Sharing my tableView experience and epiphany

Hi,

I want to share my experience from working with tableViews on data sources with an infinite number of rows, as well as a small epiphany i had concerning how to achieve a smoother scrolling.

I know there are other people in here struggling with similar performance issues, so hopefully someone will find this post useful.

My tableView do on-the-fly download and displaying of rather large images, which have to be formatted, scaled and positioned. I was always under the impression that this was the culprit for the a.m. performance issues.

So here is an example on how i used to add images to the rows in the renderer:

row.myImage=display.newImage("image.png") resizeImage(row.myImage) -- calls a simple image handling function row.myImage.x=25 row.myImage.y=25 row.myImage("mask.png") row.myImage.maskScaleX=0.8 row.myImage.maskScaleY=0.8

The result was typical with minor random jerky issues and less than optimal swipe performance. The larger the images, the more noticable the issues.

One day I discovered that if I change the code to look like this instead:

local myImage=display.newImage("image.png") resizeImage(myImage) -- calls a simple image handling function myImage.x=25 myImage.y=25 myImage("mask.png") myImage.maskScaleX=0.8 myImage.maskScaleY=0.8 row:insert(myImage)

the performance issues more or less vanished. Swipe was suddenly smooth again (you know the native ios scroll feeling, right?)

Examining the code, it makes perfect sense to wait until all display object altering code has been executed before inserting the object into the tableView, doesn it?  :wink:

The second thing I’d like to mention is how to deal with sources of infinite rows (loading as the user scrolls).

Adding many rows to a tableView in bulk can have performance issues and create scroll stutter. After several attempts I found a way to insert these rows, on demand, one by one, and never more then needed. This method yield the best scroll performance I’ve managed to produce.

Before the tableView renderer can render anything, it needs at least one row, so the first thing i do is to insert a single row, like this:

myTableView:insertRow({rowHeight=20,rowColor={default={1,1,1,0},over={1,1,1,0}}})

Then in the renderer function, as the last part of the code i add:

local position=math.abs(myTableView:getContentPosition()/row.height) local numRows=myTableView:getNumRows() local screenOffset=2+(display.contentHeight/20) if position\>numRows-screenOffset and numRows\<#myDataArray then myTableView:insertRow({rowHeight=20,rowColor={default={1,1,1,0},over={1,1,1,0}}}) end

The screenOffset formula must be modified to your exact tableView, but the logic to divide your tableView height by your standard row height. The added “2” just act as an off-view (tableView) trigger for inserting the next row.

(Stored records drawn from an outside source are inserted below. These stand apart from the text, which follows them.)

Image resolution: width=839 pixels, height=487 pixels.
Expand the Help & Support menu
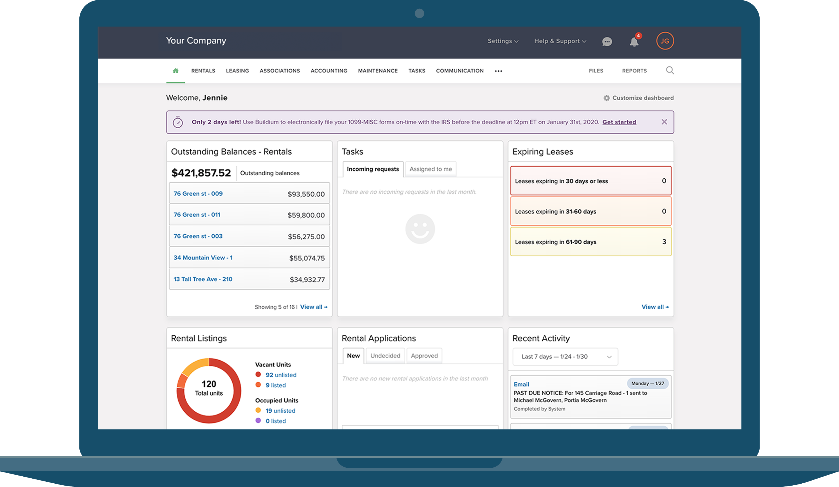(560, 41)
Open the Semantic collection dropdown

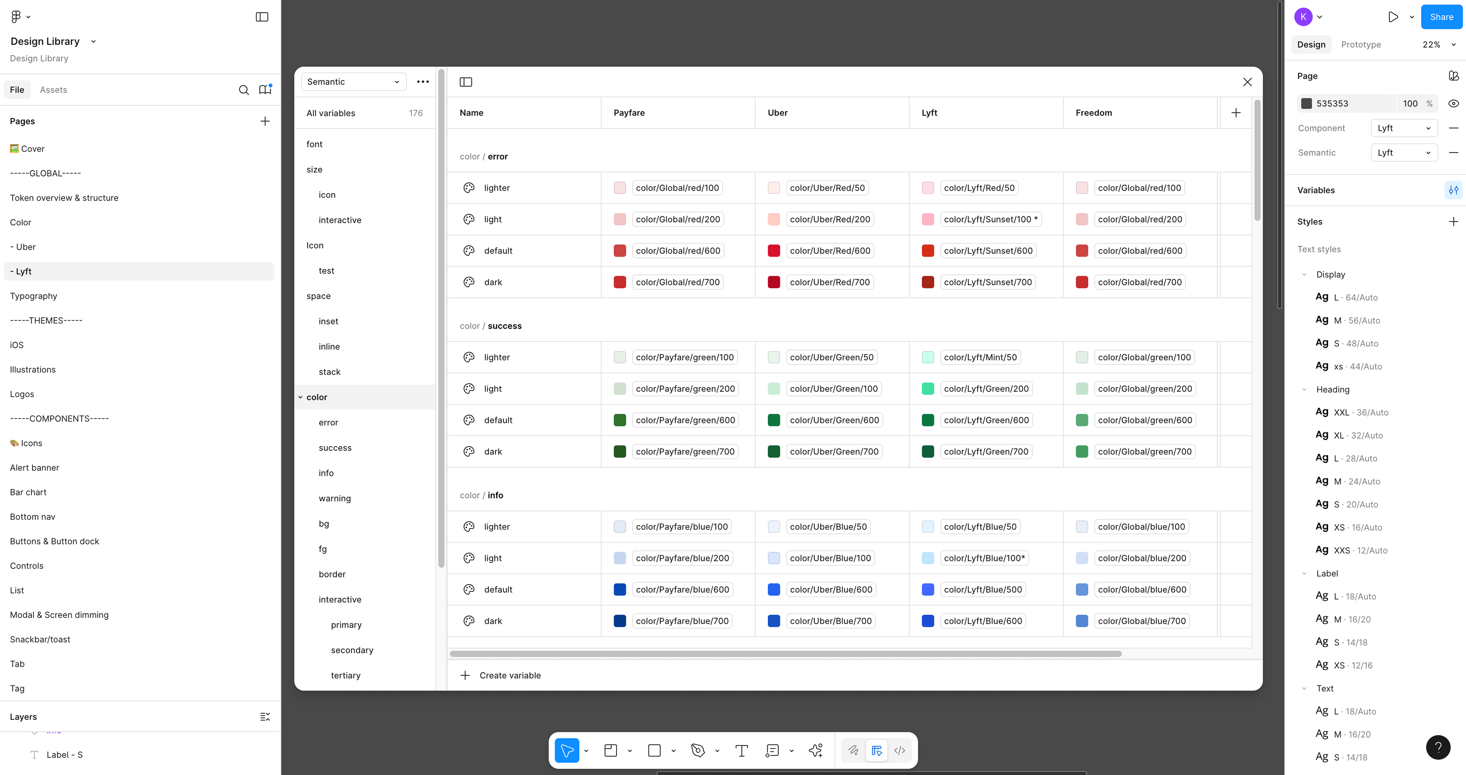(353, 82)
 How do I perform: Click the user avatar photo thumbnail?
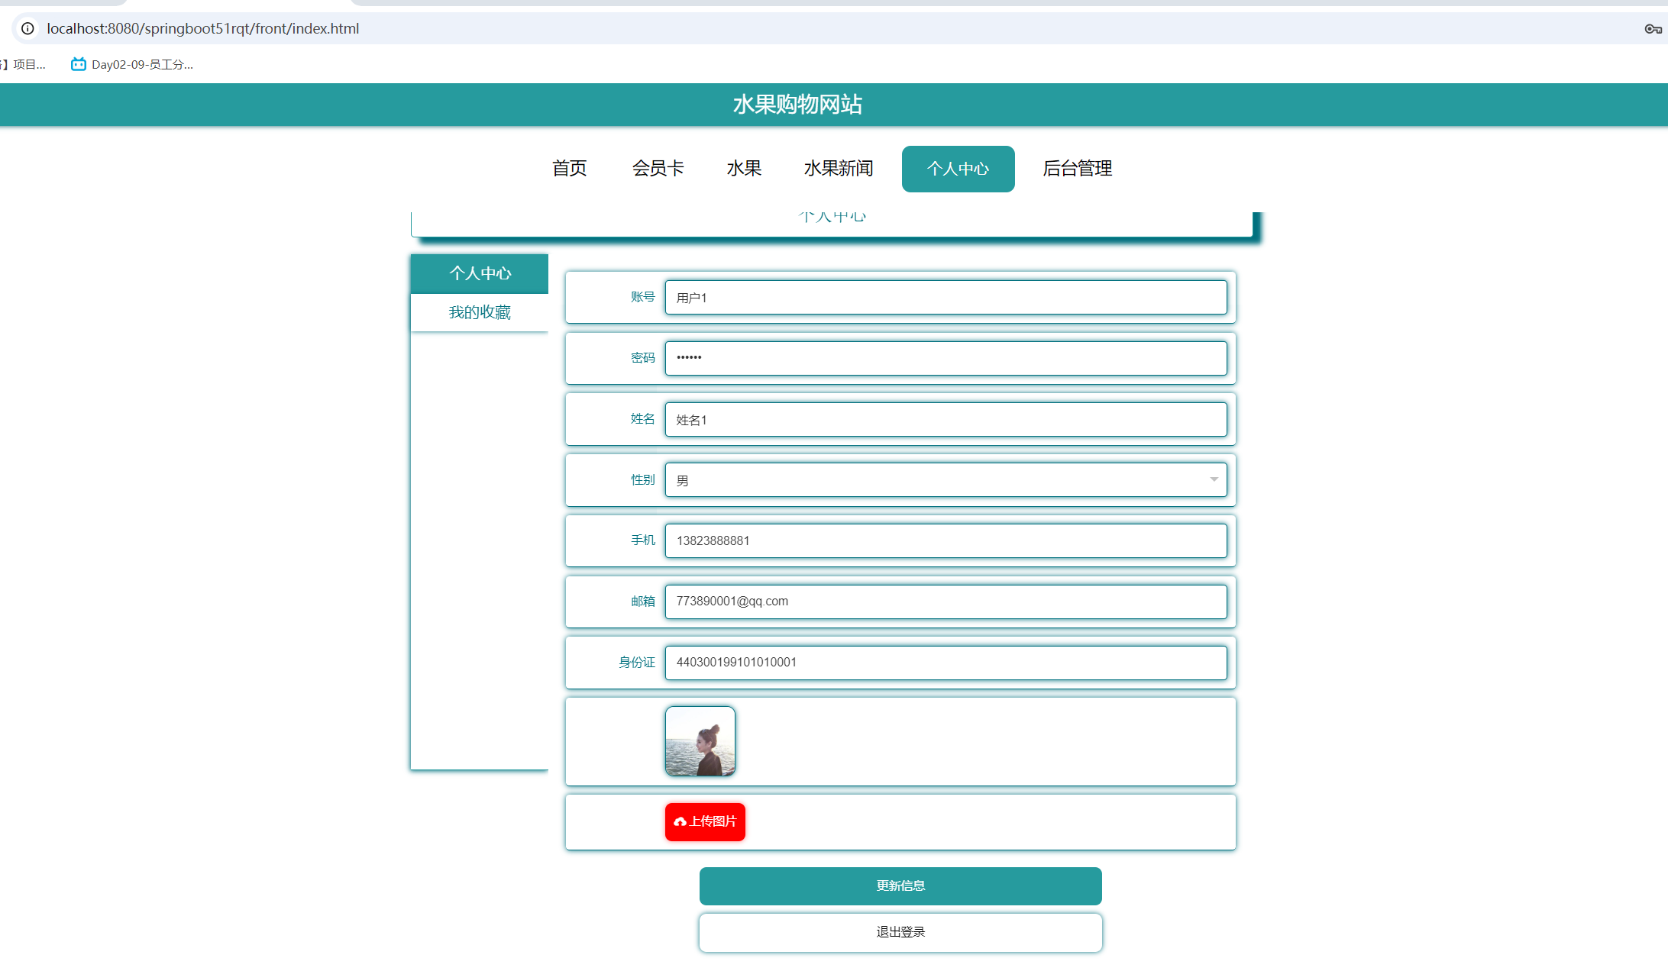tap(700, 741)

This works easier all rows are the same height, but anything is possible as long as you can figure out how to calculate the total height of visible rows.

anaqim

EDIT - Rewrote post after Rob pointed out some issues.

These are some good observations @anaqim.

I have one of my own. Please be careful using “table” as a variable. In particular, if you end up making it a global it will write over the system table.* APIs.  And even if you make it local, you won’t have access to them.

Rob

Hi Rob,

Thanks, I only used that in the code as examples, trying to make it more generic/understandable.

I could have explained it better, sorry about that, will fix the original post.

You are of course right that in live code, it is better practice to only use unique variable names.

anaqim

These are some good observations @anaqim.

I have one of my own. Please be careful using “table” as a variable. In particular, if you end up making it a global it will write over the system table.* APIs.  And even if you make it local, you won’t have access to them.

Rob

Hi Rob,

Thanks, I only used that in the code as examples, trying to make it more generic/understandable.

I could have explained it better, sorry about that, will fix the original post.

You are of course right that in live code, it is better practice to only use unique variable names.